— Begin RECORDED INFORMATION —

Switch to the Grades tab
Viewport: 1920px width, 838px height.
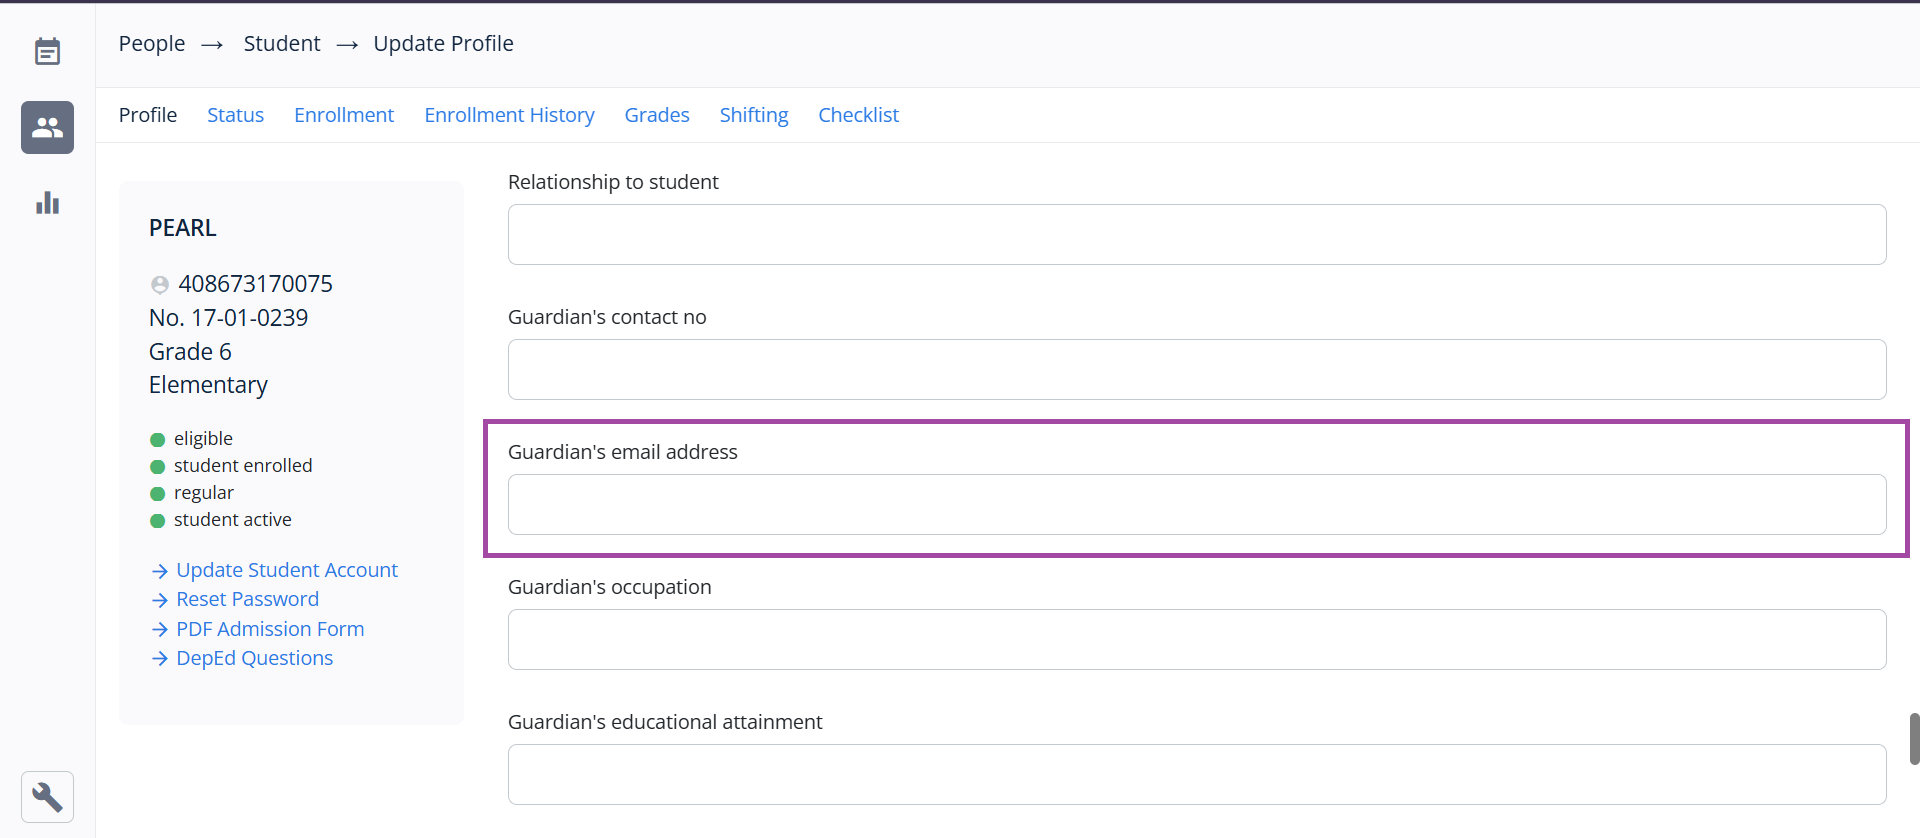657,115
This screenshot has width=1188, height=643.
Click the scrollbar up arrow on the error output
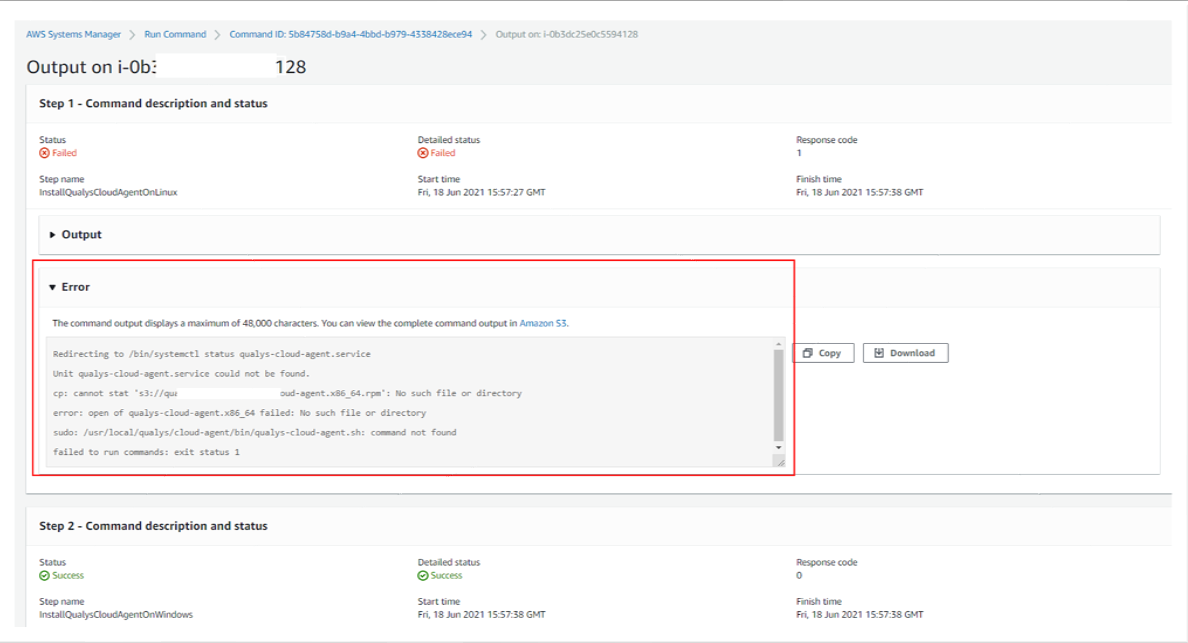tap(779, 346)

— End RECORDED INFORMATION —

▶ WHAT YOU HAVE TO DO:
Copy the lines of the data above word for word, without the pictures.

▶ OUTPUT FOR THIS EXERCISE:
Switch to the Grades tab
Viewport: 1920px width, 838px height.
657,115
This screenshot has width=1188, height=643.
Click the scrollbar up arrow on the error output
tap(779, 346)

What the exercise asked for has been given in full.